5 One man considers one day more sacred than another; another man considers every day alike. Each one should be fully convinced in his own mind. 6 He who regards one day as special, does so to the Lord. He who eats meat, eats to the Lord, for he gives thanks to God; and he who abstains, does so to the Lord and gives thanks to God. 7 For none of us lives to himself alone and none of us dies to himself alone. 8 If we live, we live to the Lord; and if we die, we die to the Lord. So, whether we live or die, we belong to the Lord.
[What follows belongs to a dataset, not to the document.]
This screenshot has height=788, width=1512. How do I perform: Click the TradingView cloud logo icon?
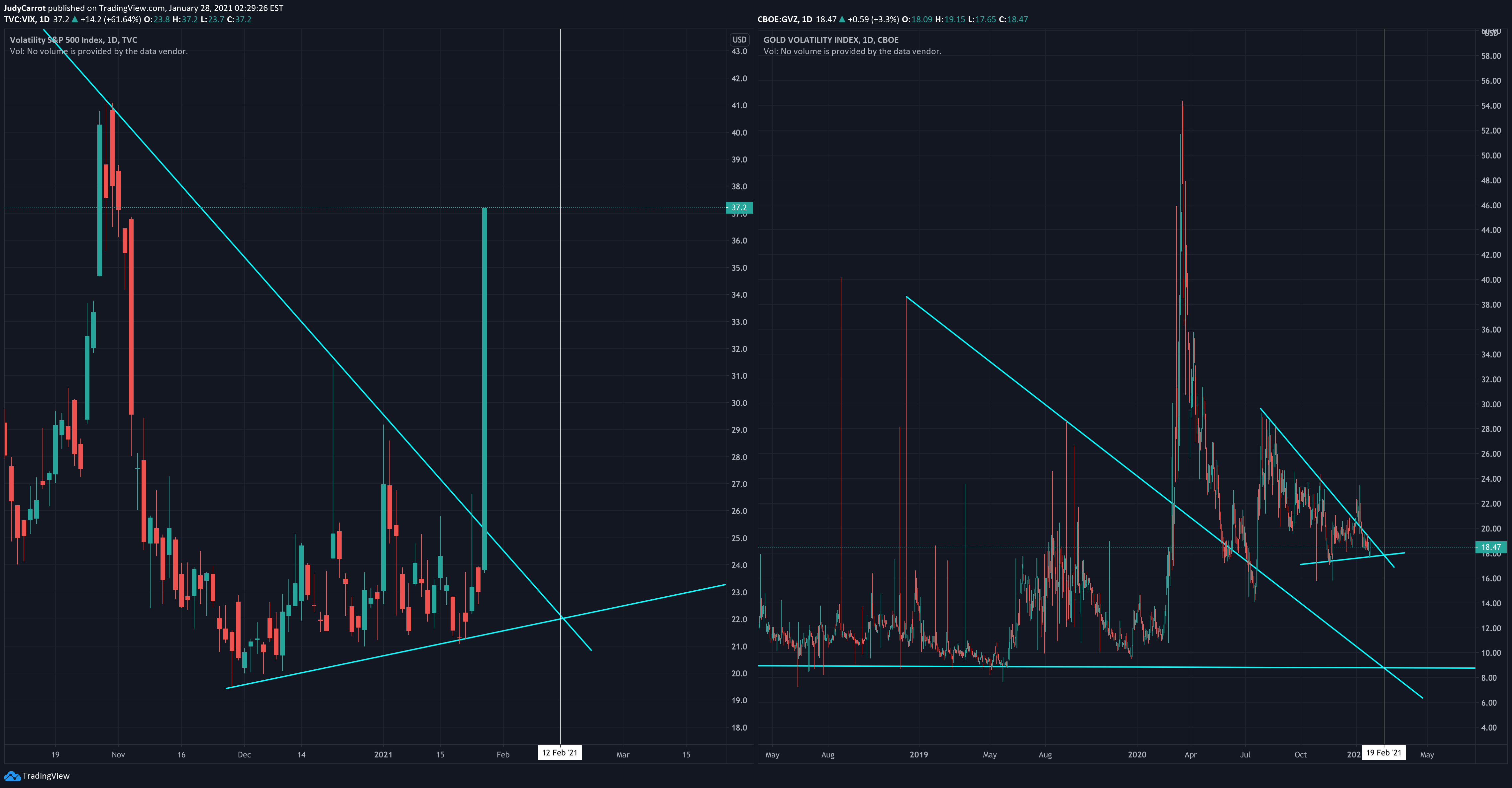[12, 776]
9 For this very reason, Christ died and returned to life so that he might be the Lord of both the dead and the living. 10 You, then, why do you judge your brother? Or why do you look down on your brother? For we will all stand before God’s judgment seat. 11 It is written:
“‘As surely as I live,’ says the Lord,
‘Every knee will bow before me;
every tongue will confess to God.’”
12 So then, each of us will give an account of himself to God.
13 Therefore let us stop passing judgment on one another. Instead, make up your mind not to put any stumbling-block or obstacle in your brother’s way. 14 As one who is in the Lord Jesus, I am fully convinced that no food is unclean in itself. But if anyone regards something as unclean, then for him it is unclean.
Christ’s family on earth is a disparate mob! While we might agree on key tenets of our faith, we do not see eye-to-eye over other issues. Infant baptism, ordination of women, lay presidency, vestments, married clergy and when to commemorate Easter are but a few.
The Apostle Paul’s advice to the church in Rome is pertinent here for two reasons:
- if a follower of Jesus does something or believes something that others consider to be of little or no consequence to the faith of the church, so long as that follower is doing it out of genuine respect for the Lord, others should withhold criticism; and
- in any case, all of us are to refrain from exercising judgement because, in the end, we all must appear before the Judge of all the world.
All of us will be called to account before God. It will do us no good then to try to compare ourselves against somebody else who may, in our estimation, have greater short-comings than we think we demonstrate. Standing before a perfect Judge, every one of us would be found deficient. Only through the grace of God are we able to appear blemish-free and that only because of the work of Jesus on the cross. Even as we thank him and praise him we must resolve to refrain from judging one another.